Starting with data

This lesson is derived from Data Carpentry teaching materials available under the CC BY 4.0 license:

https://datacarpentry.org/R-ecology-lesson/

Objectives:

Load external data from a CSV file into a data frame
Describe what a data frame is
Summarize the contents of a data frame
Use indexing to subset specific portions of data frames
Describe what a factor is
Convert between strings and factors
Reorder and rename factors

1. Presentation of the data

We are studying the species repartition and weight of animals caught in plots in our study area. The dataset is stored as a comma separated value (CSV) file. Each row holds information for a single animal, and the columns represent:

Column	Description
record_id	Unique id for the observation
month	month of observation
day	day of observation
year	year of observation
plot_id	ID of a particular plot
species_id	2-letter code
sex	sex of animal (“M”, “F”)
hindfoot_length	length of the hindfoot in mm
weight	weight of the animal in grams
genus	genus of animal
species	species of animal
taxon	e.g. Rodent, Reptile, Bird, Rabbit
plot_type	type of plot

2. Importing the data

We will use read.csv() to load into memory the content of the CSV file as an object of class data.frame. The file is called portal_data_joined.csv and it resides in a directory within our R instance (/home/rstudio/shared).

In fact, we haven’t yet explored our working directory in much detail, so let’s have a quick look. Let’s check the current working directory using getwd:

getwd()

# This will give something like: /home/rstudio/my-work/<R-project>

This looks OK for now, but we could also change it using setwd(...) (with the new path given inside the brackets). For now, we will use the present working directory (we can still import our data from outside it).

We can now import the data with function call the read.csv(). We will come back to this function and its arguments in the next session.

surveys <- read.csv("/home/rstudio/shared/portal_data_joined.csv")

# Note:

# If we wanted to download the file from a website instead, such as one of these:
# https://raw.githubusercontent.com/csc-training/da-with-r/master/DataFiles/portal_data_joined.csv

# ... We could use download.file(): 
# download.file(url="https://tinyurl.com/portaljoined",
#              destfile = "portal_data_joined.csv")

# This would save the file in your current working directory.
# We could also save it elsewhere by writing ... destfile = "path/to/portal_data_joined.csv"

The surveys <- read.csv("/home...") statement doesn’t produce any output because, as you might recall, assignments don’t display anything. If we want to check that our data has been loaded, we can see the contents of the data frame by typing its name: surveys.

Wow… that was a lot of output. At least it means the data loaded properly.

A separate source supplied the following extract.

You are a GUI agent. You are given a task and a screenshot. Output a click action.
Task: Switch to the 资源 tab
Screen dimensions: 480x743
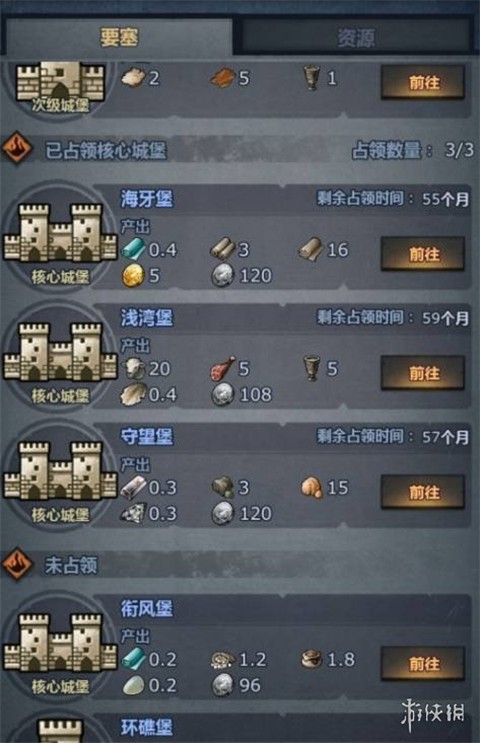click(356, 37)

Let’s check the top (the first 6 lines) of this data frame using the function head():

head(surveys)

## Try also
View(surveys)

Ok, looks good! Let’s keep on working with the survey data.

Challenge:

At this point, let’s complete Starting with Data Exercise Block 1 (~ 5 mins).

3. What are data frames?

Data frames are the de facto data structure for most tabular data in R, and what we use for statistics and plotting.

A data frame can be created by hand, but most commonly they are generated by the functions read.csv() or read.table(); in other words, when importing spreadsheets from your hard drive (or the web).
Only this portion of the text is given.